As of January 12, 2016, a .pk version of YouTube has been launched in Pakistan. This launch was announced on the Google Asia Pacific blog, and is part of a three-country launch: Sri Lanka, Nepal and Pakistan.
What is the specific nature of the agreement reached between the government of Pakistan and Google/YouTube to enable localization, is something that must be clarified publicly, both, by the government of Pakistan through the Ministry of Information Technology and Telecom (MOITT), Pakistan Telecommunications Authority (PTA), and Google itself.

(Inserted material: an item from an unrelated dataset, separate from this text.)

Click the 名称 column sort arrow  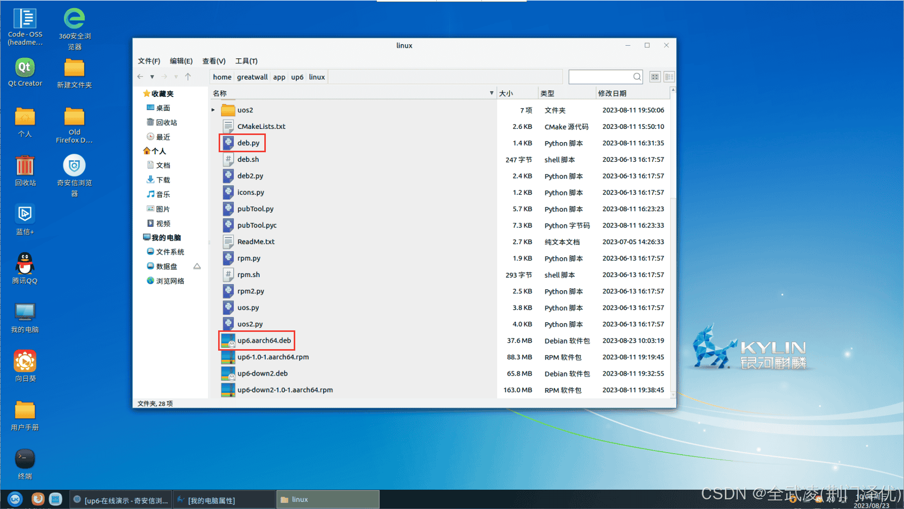[x=491, y=93]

YouTube was blocked on September 17, 2012 due to the availability of the blasphemous video, Innocence of Muslims. In 2012, the Supreme Court directed authorities to block the video. Nowhere in the judgment were instructions to block the whole domain given. Nevertheless, citing the inability to block a particular video, the government imposed a domain-level ban on YouTube.
[See: Final Order]
In 2013, petitions in three different cities were entered challenging the ban on YouTube and online censorship. Of these, the most detailed proceedings took place before the Lahore High Court. During these proceedings, PTA cited the technical inability to do anything about the video. Following that, the Ministry resumed its pursuit of filters and an attempt to get Google to localize i.e. offer a country-level domain.

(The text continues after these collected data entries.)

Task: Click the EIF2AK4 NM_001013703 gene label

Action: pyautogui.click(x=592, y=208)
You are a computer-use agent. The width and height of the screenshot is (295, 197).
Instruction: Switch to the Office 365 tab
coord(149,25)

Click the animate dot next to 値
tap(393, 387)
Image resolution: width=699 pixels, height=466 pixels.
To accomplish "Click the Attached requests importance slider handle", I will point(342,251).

In 2013, when localization was being pursued, Bolo Bhi issued a statement, raising concerns about the implications of such an arrangement – especially how it would enable censorship, given the existing policy and legal environment:
In 2014, both Twitter and Facebook restricted content upon the request of PTA. The companies reversed their decisions following public criticism. Bolo Bhi published a legal analysis of the applicability of the Pakistan Penal Code to online content.
Currently, the PTA’s powers to block content online stand challenged in a petition Bolo Bhi filed before the Islamabad High Court. While the original stay order barring the government and PTA to issue any directives at all was modified upon the insistence of the Ministry, citing the need to deal with terrorist content online, the court instructed PTA to produce a record of blocked websites should it act upon a complaint made to the Authority. However, this is only for the time being, the case is still before court. The question of the legality and constitutionality of PTA’s powers to issue directives and take action remains to be settled.
In 2015, collectively with other civil society organizations, Bolo Bhi issued a joint statement at RightsCon asking for increased company transparency reports and decision-making processes.While company transparency reports were a good first step towards transparency and disclosure, commitments to expression online require greater resolve on part of companies to pushback against governments through the policies they enact, and greater disclosure – not just in terms disclosing number of requests received and complied with, but the decision-making processes companies follow.
With the quiet and sudden localization of YouTube in Pakistan, what led to this decision and the nature of the agreement between the government of Pakistan and Google remains unknown and needs to be made public. Especially in light of concerns raised earlier. Users have a right to know what terms have been agreed to and what it means for them.